Fue mi padre quien, consciente de lo irrepetible de la ocasión, quiso darme la oportunidad de conocer a su único Capitán; al hombre al que había empeñado su lealtad hacía casi cuarenta años en un juramento de fidelidad al que hoy sigue haciendo honor como el primer día. El recuerdo de aquella tarde es una deuda más que se une a la infinita cuenta de gratitud que tengo con él.

De aquél 19 de diciembre de 1974 en el Pardo se entremezclan en el recuerdo imágenes grabadas en mi retina de niño con otras adquiridas con el tiempo. Pero junto a la patética visión de las manos temblorosas del hombre que aún regía los destinos de España, aún resuenan en mi memoria unas palabras que ya nunca habría de olvidar. Poniéndome la mano en la cara, Franco me dijo: «sólo te pido una cosa: que seas tan bueno como tu padre». Ignoro qué extraño mecanismo haría que una frase tan sencilla en apariencia quedase para un niño como recuerdo imborrable de aquella fecha. Sólo después de muchos años he podido entender, al fin, que aquellas palabras –pronunciadas meses antes de su muerte- eran la muestra de gratitud de quien comenzaba a sentir el dolor de la soledad y el frío de la traición, hacia quien le había demostrado el calor de una lealtad sin fisuras.

Mi lealtad a la memoria de Francisco Franco está pues, en mis venas, pero nunca se ha sentido incómoda en mi cabeza.
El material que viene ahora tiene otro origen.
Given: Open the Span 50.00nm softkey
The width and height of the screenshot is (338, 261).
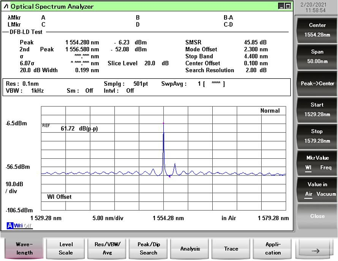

Cuanto más me he acercado después a su figura, a su trayectoria vital y a su obra, mejor he comprendido la fidelidad que le demostraron tantos españoles, aún cuando la muerte convirtió su nombre en blanco del odio y la mentira, y tan provechosa fue la traición, el olvido y el silencio de los que tanto le debían.

Ahora, cuando el gobierno de la derecha se pliega cobarde a las más sectarias exigencias de la izquierda radical y nos prohíbe celebrar un homenaje a su memoria en un Palacio de Congresos que el mismo inauguró; cuando  una mayoría de los españoles asiste indiferente a un colosal espectáculo de manipulación histórica que llena de ignominia retrospectiva a varias generaciones que hicieron posible con su esfuerzo el bienestar del que disfrutamos, es cuando siento un mayor orgullo en proclamar mi gratitud como español a Francisco Franco y a todos cuantos, bajo su larga jefatura, hicieron posible el resurgir de una nación reducida a cenizas por el odio desatado por el marxismo que probó por primera vez en España el sabor amargo de la derrota.

Lealtad y gratitud que no deben confundirse con «franquismo», pues valorar con justicia los logros de un régimen fruto de una coyuntura histórica irrepetible es cosa muy diferente que pretender el absurdo de su proyección en el futuro de España. Así que no soy franquista. Tan sólo exijo que se respete la verdad de una época y que, con la misma intensidad con la que se resaltan sus errores, se valoren sus indudables aciertos.

Winston C. Churchill llegó a afirmar “el pasado de la URSS es impredecible”, en alusión a los rectificados oficiales de la historia rusa en la Enciclopedia Soviética, que de una edición a otra convertía a héroes en traidores; o que restauraba como líderes modélicos a quienes ya habían sido condenados y ejecutados por las nomenklaturas del momento. Lo mismo cabe decir del nuestro, merced a la irresponsabilidad de una clase política acomodada entre la mentira y el complejo. 

Por eso, hoy, al cumplirse 120 años de su nacimiento, he vuelto a recordar las palabras con las que termina Laurent del Ardeche su célebre Historia del Emperador Napoleón Bonaparte: “El inmenso drama de su maravilloso destino terminará con el cerramiento de las puertas de su fúnebre tumba; pero esta tumba esclarecida subsistirá para lección eterna e inexorable de la humanidad entera: allí estará para recordar perennemente a los mortales que, a pesar de las contiendas y pasajeros triunfos de los partidos, el tiempo trae consigo la justicia, deja pasar la tormenta y ve crecer los laureles”.